Em Dezembro de 1496, quatro anos depois de expulsarem do seu reino todos os judeus, os soberanos de Espanha, Fernando e dona Isabel, convenceram o rei de Portugal, Manuel I, a fazer o mesmo. Em troca, os monarcas espanhóis concediam-lhe em casamento a mão de sua filha. Pouco antes de a ordem de expulsão ser aplicada, Manuel I, que não queria perder tão preciosos súbditos, decidiu converter os judeus portugueses. Em Março de 1497, mandou encerrar todos os portos de embarque e ordenou que se reunissem todos os judeus e os conduzissem à força à pia baptismal. Embora os relatos que chegaram até aos nossos dias refiram judeus que preferiram dar-se à morte e matar os filhos a converterem-se, a maior parte deles acabaram por se ver forçados a aceitar Jesus como o Messias. Apelidados de cristãos-novos, foram-lhes dados vinte anos para abandonarem os usos judaicos tradicionais, promessa essa que se veio a revelar falsa ao longo das duas décadas de intolerância e perseguições que se seguiram. Mesmo assim, muitos dos novos cristãos persistiram nas suas crenças. Em segredo e ao preço de riscos enormes, continuaram a recitar as suas orações hebraicas e a praticar os seus rituais, sobretudo os do Sabbat e das festas judaicas. Um desses judeus clandestinos era Berequias Zarco, o narrador d’O último Cabalista de Lisboa. As circunstâncias que rodearam a descoberta do manuscrito de Zarco em Istambul, em 1990, constam de uma Nota do Autor. Dessa mesma nota constam igualmente algumas observações quanto ao estilo adoptado na transcrição do texto original.
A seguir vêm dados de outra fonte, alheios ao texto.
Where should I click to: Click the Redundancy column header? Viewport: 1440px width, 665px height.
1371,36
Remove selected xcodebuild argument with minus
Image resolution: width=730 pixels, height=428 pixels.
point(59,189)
No entanto, os leitores deverão desde já ter presente que, ao preparar o trabalho para publicação, esforcei-me por preservar o tom extremamente natural e directo do autor». In Richard Zimler, O Último Cabalista de Lisboa, 1996, Quetzal Editores, Lisboa, ISBN 978-972-004-491-4.

Cortesia de QuetzalE/JDACT

JDACT, Richard Zimler, Judeus, História Local, Conhecimentos

O Último Cabalista de Lisboa. Richard Zimler. «Berequias não é sempre coerente na grafia do português, talvez devido à dificuldade de transcrever a língua da sua terra em caracteres hebraicos»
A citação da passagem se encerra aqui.